Your assignment: In the Samuel Benton Callahan biography, where and when was Callahan born?

Source extract:
Transcribed by G McCall from:
A HISTORY OF THE STATE OF OKLAHOMA
By Luther B. Hill, A. B., With the Assistance of Local Authorities, Volume II, Illustrated, The Lewis Publishing Company, Chicago / New York, 1909, Page 322, Illustration
SAMUEL BENTON CALLAHAN. The life of Samuel B. Callahan, one of the honored and leading pioneers of Muskogee, presents a record of varied and broad usefulness which could be equalled by few residents in this part of the state. The Creek and Seminole nations were especially indebted to him for their progress in education and other evidences of an advanced civilization. Born in Mobile, Alabama, January 26, 1833, Captain Callahan is a son of James Oliver and Amanda (Doyle) Callahan. Through the paternal and maternal branches of the family tree he enjoys the advantages of both Irish and Scotch ancestry and of both northern and southern blood. His father was a well known shipbuilder, and a native of Pennsylvania, while his mother represents an old Alabama family. She is a quarter-blood Creek and came here in an early day with the Creeks and Cherokees. She died at the age of eighty-seven years, and was noted for her benevolence, especially her goodness to the sick.

The data:
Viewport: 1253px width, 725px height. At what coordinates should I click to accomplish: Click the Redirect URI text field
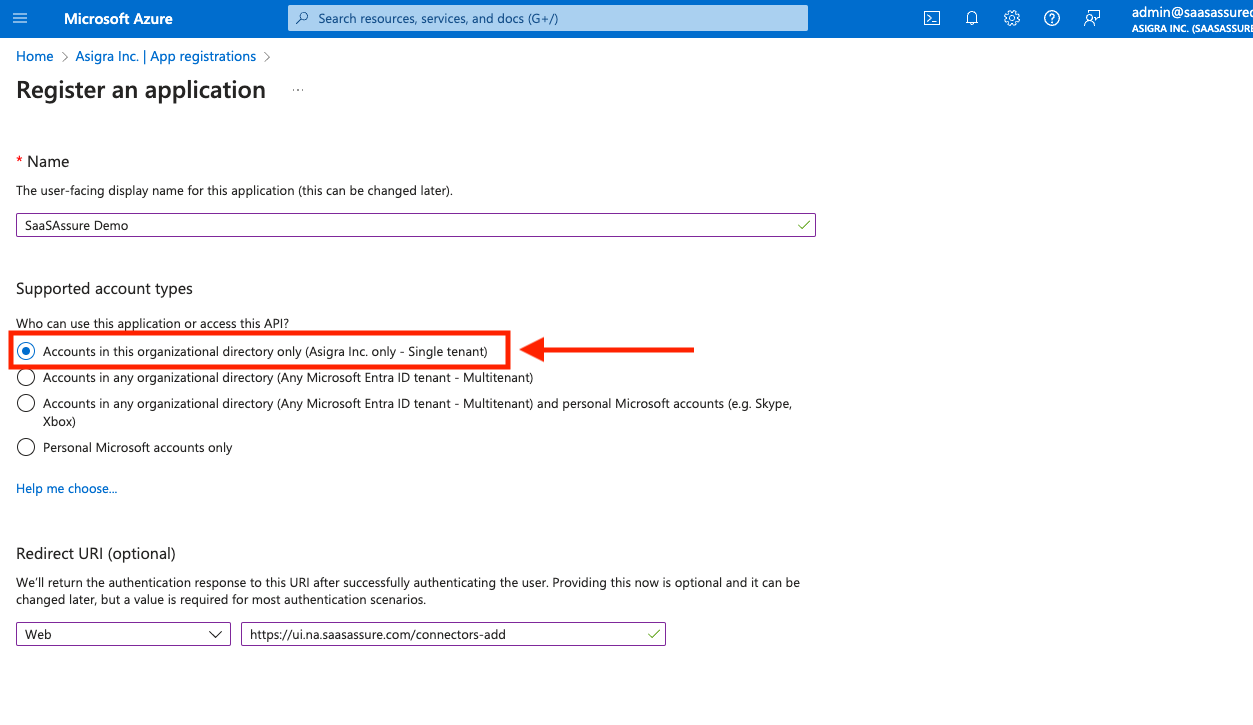(440, 634)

Result of the task: Mobile, Alabama, on January 26, 1833.